Jaani Peuhu

Gesucht und gefunden: Jaani Peuhu mit seinem Darkwave-Debüt

Jaani Peuhu aus Finnland; Fotocredit:  Kuura Timonen & Riina Peuhu

Jaani Peuhu aus Finnland; Fotocredit:  Kuura Timonen & Riina Peuhu

Düster und finnisch starten wir in diese Juni-Woche beim Soundkartell. Wir stellen Euch den Darkwave Sound von Jaani Peuhu vor.

Mit Ansage geht es düster los. Uns wurde Darkwave versprochen und der Finne Jaani Peuhu nimmt uns in seinen 11 Tracks seines Albums TEAR CATCHER mit in seine Wave-Welt. In der In-Szene des Darkwave und düsteren Electros ist Jaani Peuhu kein unbeschriebenes Blatt mehr. Mei das sollte auch so sein, wenn man 10 Jahre lang in einer anderen Band gespielt hat. Dann sollte man sich in den vielen Jahren schon auch mal einen Namen gemacht haben. Ansonsten hätte man wohl als Musiker auch was falsch gemacht.

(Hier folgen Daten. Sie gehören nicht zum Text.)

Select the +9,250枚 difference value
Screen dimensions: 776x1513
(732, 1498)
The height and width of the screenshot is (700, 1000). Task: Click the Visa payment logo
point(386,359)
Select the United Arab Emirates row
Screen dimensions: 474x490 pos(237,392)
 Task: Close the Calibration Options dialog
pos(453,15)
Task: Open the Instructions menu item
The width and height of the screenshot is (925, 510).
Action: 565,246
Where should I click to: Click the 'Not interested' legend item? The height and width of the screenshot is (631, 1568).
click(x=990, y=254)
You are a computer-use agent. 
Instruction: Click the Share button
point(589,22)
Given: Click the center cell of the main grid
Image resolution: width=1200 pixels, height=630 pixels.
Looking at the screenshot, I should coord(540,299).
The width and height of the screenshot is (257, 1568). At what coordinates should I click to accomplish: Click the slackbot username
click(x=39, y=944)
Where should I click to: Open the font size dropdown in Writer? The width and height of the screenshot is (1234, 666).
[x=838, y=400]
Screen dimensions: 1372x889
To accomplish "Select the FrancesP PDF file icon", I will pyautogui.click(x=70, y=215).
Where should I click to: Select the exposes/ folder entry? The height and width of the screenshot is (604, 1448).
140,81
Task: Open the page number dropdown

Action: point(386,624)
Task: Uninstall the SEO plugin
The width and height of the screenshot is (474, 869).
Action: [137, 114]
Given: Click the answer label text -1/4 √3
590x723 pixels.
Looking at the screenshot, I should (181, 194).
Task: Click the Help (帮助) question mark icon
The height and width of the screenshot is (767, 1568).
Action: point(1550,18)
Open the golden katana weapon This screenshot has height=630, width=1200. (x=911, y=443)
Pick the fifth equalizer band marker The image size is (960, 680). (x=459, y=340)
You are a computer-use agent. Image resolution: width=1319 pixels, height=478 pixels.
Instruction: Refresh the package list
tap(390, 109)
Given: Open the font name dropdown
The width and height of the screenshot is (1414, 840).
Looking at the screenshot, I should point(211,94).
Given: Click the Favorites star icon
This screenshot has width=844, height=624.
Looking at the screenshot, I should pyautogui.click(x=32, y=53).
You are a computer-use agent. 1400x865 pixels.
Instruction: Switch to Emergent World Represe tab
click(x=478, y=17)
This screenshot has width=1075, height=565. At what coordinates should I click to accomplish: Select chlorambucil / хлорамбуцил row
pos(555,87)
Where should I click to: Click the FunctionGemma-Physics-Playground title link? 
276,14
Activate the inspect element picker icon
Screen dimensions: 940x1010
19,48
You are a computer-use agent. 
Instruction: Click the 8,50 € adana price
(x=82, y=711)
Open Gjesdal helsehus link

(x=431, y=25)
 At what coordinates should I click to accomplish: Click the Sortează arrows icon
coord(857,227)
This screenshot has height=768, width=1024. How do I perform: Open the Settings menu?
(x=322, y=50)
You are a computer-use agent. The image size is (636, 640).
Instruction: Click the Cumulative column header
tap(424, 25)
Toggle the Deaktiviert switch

Jetzt also kam Ende April mit TEAR CATCHER ein erstes Solo-Album des Finnen raus. Dafür ging für den Finnen mal nach London und mal in seine Heimat, nach Helsinki. Obwohl die Songs eh auf Reisen entstanden sind. Vor dem Album kam ganz klassisch die EP raus und jetzt eben das Album. Was uns darauf wirklich gut gefällt ist die Mischung der Vocals. Die er sehr gefühlvoll und schon fast einfühlsam eingesungen hat.

Wenn das überhaupt geht bei all der Düsterheit und Kühlheit der elektronischen Beats, Synthies und Klangteppichen, die Jaani Peuhu hier in seinem Debütalbum auffährt. Ganz leicht ist die Kost nicht, die uns der Finne hier liefert. Die Texte sind düster. Handeln von Einsamkeit und Isolation. Ist die Frage, ob das, was Jaani Peuhu in seiner Musik präsentiert auch das wirkliche Leben seinerseits ist. Die Musik bewegt uns und sie packt uns in all ihrer Düsterheit und dem Volumen an Darkwave-Sounds.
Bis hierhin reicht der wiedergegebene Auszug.